Malik Jalal, who hails from the border district of Waziristan, Pakistan, believes he is being targeted by US authorities as a result of his work with the North Waziristan Peace Committee (NWPC).
A tribal elder and peacebuilder in his local community, Jalal mediates between government bodies, rural tribes and the Taliban on behalf of the organization. He says his efforts to cultivate peace in his homeland have placed him in danger, exposing him to US missile attacks.
British Human rights group Reprieve, which is representing Jalal, suggests Downing Street may be covertly involved in these drone strikes. The charity also says Western intelligence agencies believe the NWPC has given the Taliban refuge in Waziristan. NWPC denies this, however, insisting it wants peace for the local community and is negotiating with the Taliban to diffuse conflict in the region.
Hunted by drones
Jalal was invited to Britain last month by the UK’s ex-Director of Public Prosecutions (DPP), Lord Ken MacDonald. He made the journey from Waziristan to ask Downing Street and British parliamentarians to exert their influence with Washington and have him removed from the kill list he believes he has been placed on.

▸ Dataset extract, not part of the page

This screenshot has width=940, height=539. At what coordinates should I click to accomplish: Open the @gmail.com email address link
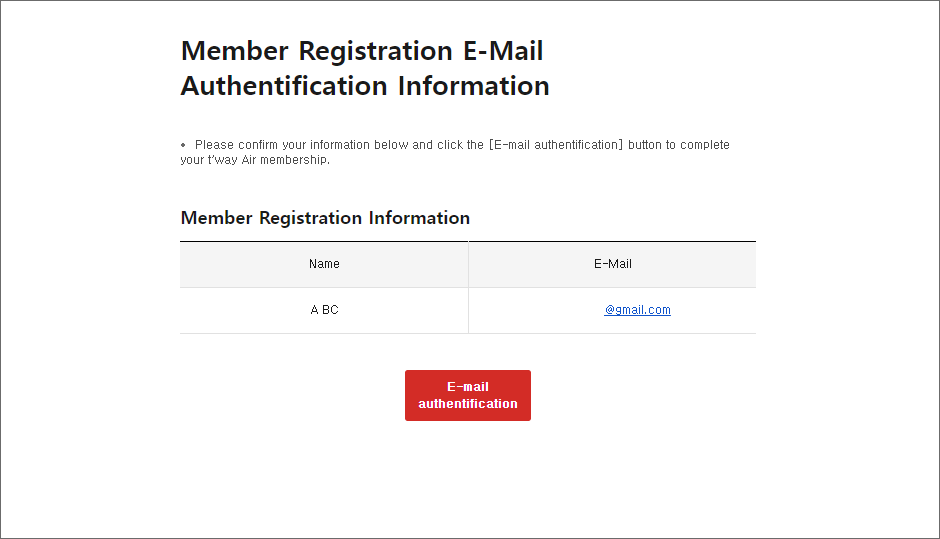(x=637, y=310)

Having arrived in Britain, he sent a letter to Home Secretary Theresa May, Foreign Secretary Phillip Hammond and US Ambassador Matthew Barzun, requesting official meetings so he could clear his name. May oversees Britain’s National Crime Agency (NCA) and domestic security agency MI5, while Hammond is responsible for Britain’s spy base GCHQ and its global security agency MI6.
The letter, seen by Reprieve, told of multiple attempts on Jalal’s life, and the traumatic impact these have had on him, his family and his co-workers at the NWPC.
Jalal had left his home for Britain, having seen relatives and friends die in the face of brutal drone attacks. The tribal elder maintains the strikes against him began in 2010, with the first leaving his car in flames at a garage, the second blowing up a vehicle located just behind him and his nephew, and a further two targeting the homes of his friends while he was nearby.
He told the Independent his biggest fear is for the safety of those closest to him.
“I came with the hope that I can clear the misunderstanding in my case because my role has always been as a negotiator and peacemaker,” he said.
A number of MPs, who spoke with Jalal during his stay in London, wrote to Hammond requesting he approach US authorities about the peace worker’s case. Key points of inquiry included whether Jalal was on a kill list, what the targeting procedures are for such lists, and confirmation of whether civilian casualties arising from related drone strikes are deemed unlawful.
The British government subsequently refused to meet with Jalal.
Tom Brake, one of the letter’s signatories, told the Independent the government’s refusal to sit down with Jalal or shed light on his queries is disappointing.
“The US is clearly our main ally in that part of the world and I would have thought it was perfectly appropriate to make the request,” he said.
“I’m worried that the reason the government won’t take it up is simply some sort of tacit understanding between governments that they are allowed to get on with this type of covert activity without being held to account, and that’s a mistake.”
‘My children are terrified’
Jalal’s first name, Malik, is a respectful term attributed to tribal chiefs in Pakistan. His visit to Britain in April followed the release of a hard-hitting report by Reprieve called ‘Britain’s Kill List’.
The study examined the first kill list linked to the so-called ‘War on Terror’, where UK authorities worked with the US to target terror suspects and drugs mules in Waziristan.
Although the kill list initially targeted suspected terrorists, Reprieve’s report reveals UK officials asked to include those they believed to have been involved in trafficking narcotics between Pakistan and Afghanistan. America’s National Security Agency (NSA) was initially reluctant to comply, the report suggests, but the policy was eventually adopted with support from the US Drug Enforcement Agency (DEA).
Reprieve’s report was published soon after a Vice investigation revealed that British military staff play a vital role in Washington’s drone kill list program in Yemen. British involvement is believed to cover “hits,” prepping “target packages” and intelligence gathering for kill lists.
Reprieve and Vice’s investigations have heightened concerns that Prime Minister David Cameron deceived parliament last September when he vowed the assassination of two British nationals marked a “new departure” for Downing Street. Contrary to Cameron’s claims, Vice and Reprieve’s probes suggest Britain has played a role in kill lists since 2002.
Commenting on his predicament last month, Jalal said US drone strikes are exacerbating existing tensions in Pakistan.
“All I want is for the West to stop trying to kill me, my family and my colleagues with the North Waziristan Peace Committee,” he said.
“They have tried to kill me four times, and my children are terrified.”
RT asked the Home Office and Foreign Office why May and Hammond had refused to respond to Jalal’s for plea help.
A spokesman for the Home Office said he didn’t feel this was a matter the government body could comment on.
A spokeswoman for the Foreign Office said the government department does not comment on intelligence matters.